┌──

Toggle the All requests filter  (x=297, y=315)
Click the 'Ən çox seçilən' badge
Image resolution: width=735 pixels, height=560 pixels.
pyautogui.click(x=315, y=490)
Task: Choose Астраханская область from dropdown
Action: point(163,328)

└──

* Task to complete
Return the data in its entirety, exactly as given.

* Exercise response
Toggle the All requests filter  (x=297, y=315)
Click the 'Ən çox seçilən' badge
Image resolution: width=735 pixels, height=560 pixels.
pyautogui.click(x=315, y=490)
Task: Choose Астраханская область from dropdown
Action: point(163,328)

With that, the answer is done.